Monday, Jul. 23, 1951
Nye's Way
Ever since Aneurin Bevan, labor's hell-raising left-winger, quit the Attlee government last April, he has been working on a manifesto which, friends said, would inject new life into Britain's torpid socialism. Last week Bevan unveiled the manifesto. Title: One Way Only.
Main recommendations: !) slow down rearmament and try to negotiate a peaceful settlement with Russia; 2) restrain the "breakneck" pace of U.S. rearmaments; 3) resist German rearmament and Franco Spain's admission to the Atlantic alliance; 4) maintain veto power over any warlike mission of a U.S. bomber using British bases; 5) use more stringent socialist controls to keep down the cost of living in Britain; 6) establish, with Russian participation, a World Mutual Aid Plan (which would have to be largely financed by the wicked, capitalist U.S.) to help underprivileged countries.

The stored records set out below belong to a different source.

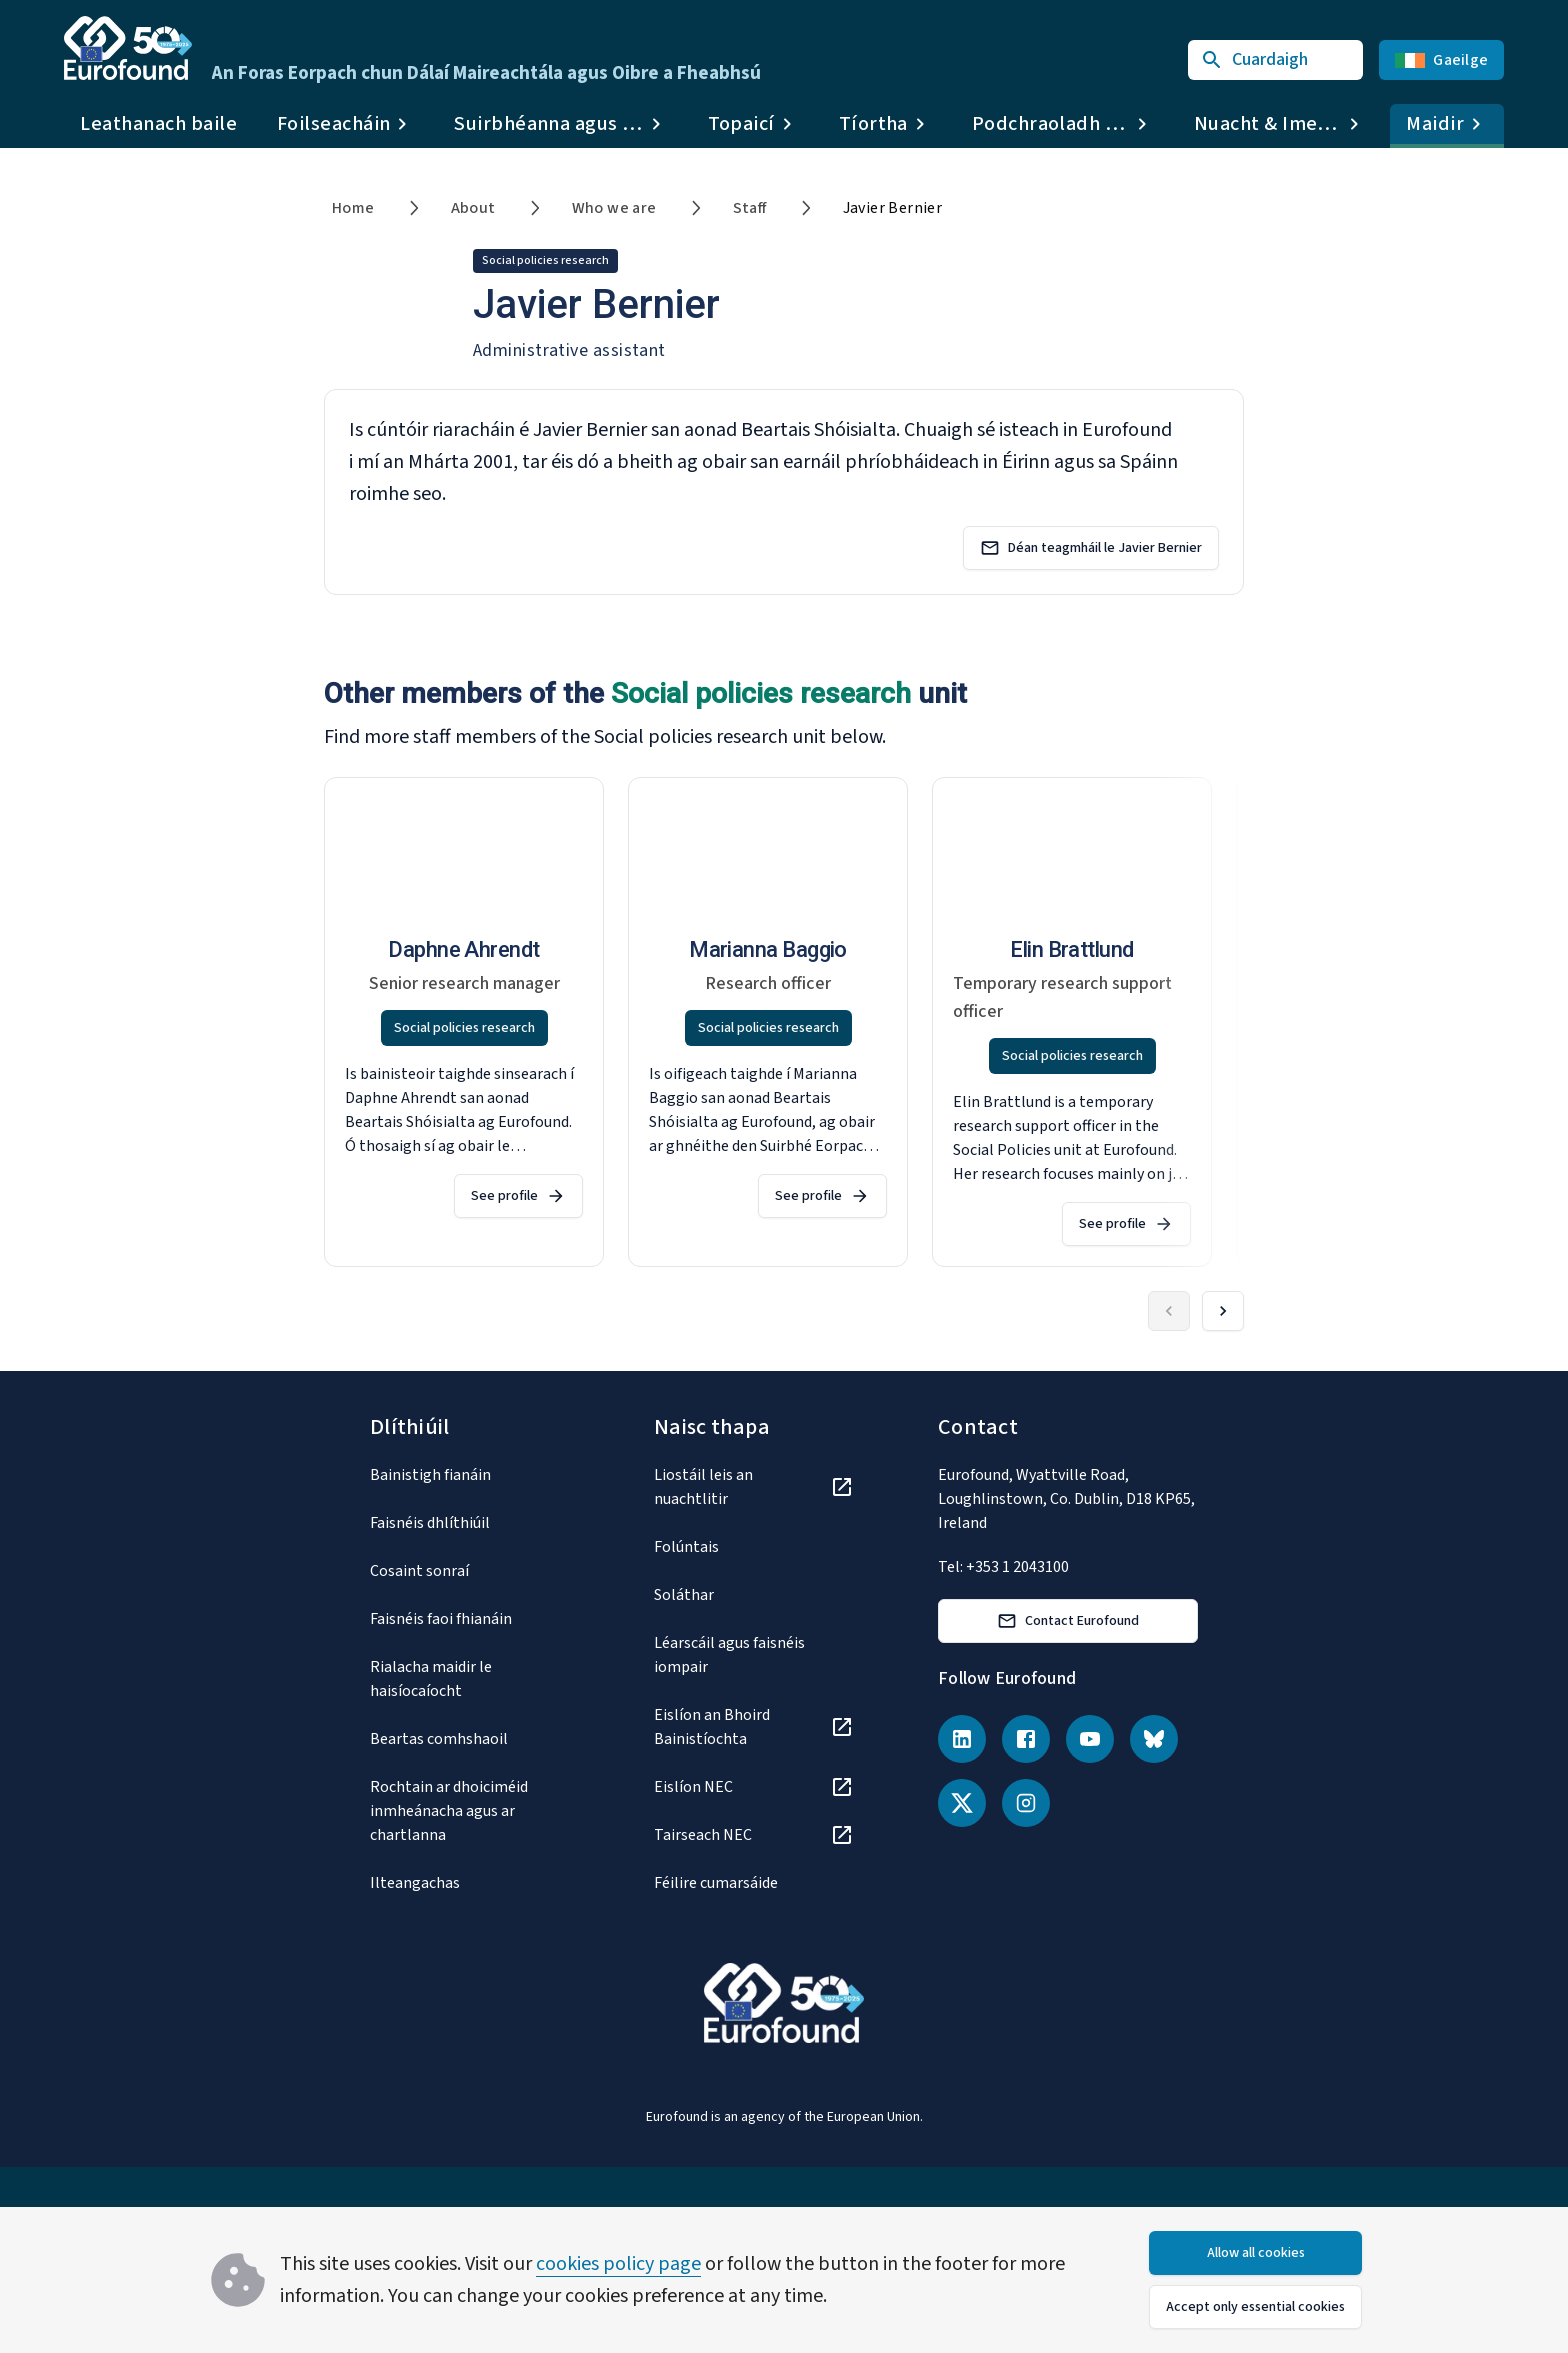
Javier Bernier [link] (893, 208)
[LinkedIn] (962, 1739)
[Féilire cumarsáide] (754, 1883)
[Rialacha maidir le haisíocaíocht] (470, 1679)
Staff (750, 208)
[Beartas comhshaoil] (470, 1739)
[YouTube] (1090, 1739)
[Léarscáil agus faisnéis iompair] (754, 1655)
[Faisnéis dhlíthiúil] (470, 1523)
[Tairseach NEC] (754, 1835)
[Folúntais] (754, 1547)
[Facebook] (1026, 1739)
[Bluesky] (1154, 1739)
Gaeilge (1441, 60)
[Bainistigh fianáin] (470, 1475)
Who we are (614, 208)
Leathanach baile (158, 124)
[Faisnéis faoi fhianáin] (470, 1619)
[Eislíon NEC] (754, 1787)
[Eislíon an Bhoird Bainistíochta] (754, 1727)
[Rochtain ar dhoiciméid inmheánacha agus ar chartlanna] (470, 1811)
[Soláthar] (754, 1595)
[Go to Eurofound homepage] (128, 48)
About (473, 208)
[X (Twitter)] (962, 1803)
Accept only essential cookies (1255, 2307)
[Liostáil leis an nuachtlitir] (754, 1487)
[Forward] (1223, 1311)
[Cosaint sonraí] (470, 1571)
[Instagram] (1026, 1803)
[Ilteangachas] (470, 1883)
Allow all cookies (1256, 2253)
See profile (518, 1196)
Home (353, 208)
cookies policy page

"No one except a pacifist or partisan of the Kremlin," explains Bevan, "would argue that military strength is not needed to deter the rulers of Soviet Russia." But rearmament is proceeding too rapidly and may spoil the chances of a peaceful settlement. "In 1953 . . . the Americans will possess a dominance in armed strength . . . greater than that which was ever possessed by any other country in peacetime. It is not unknown for a giant to wish to use his strength, even though he is not attacked." Few Britons, except the editors of the Daily Worker and Bevan's followers, had anything good to say about Nye Bevan's proposed road for Britain.
Said the Manchester Guardian Weekly:
'"Extremely muddled thinking." Said the London Economist: "Mr. Bevan's brand of reactionary orthodoxy cannot rest on anything but poverty of thought." Said the Daily Mail: "Political nitwittery."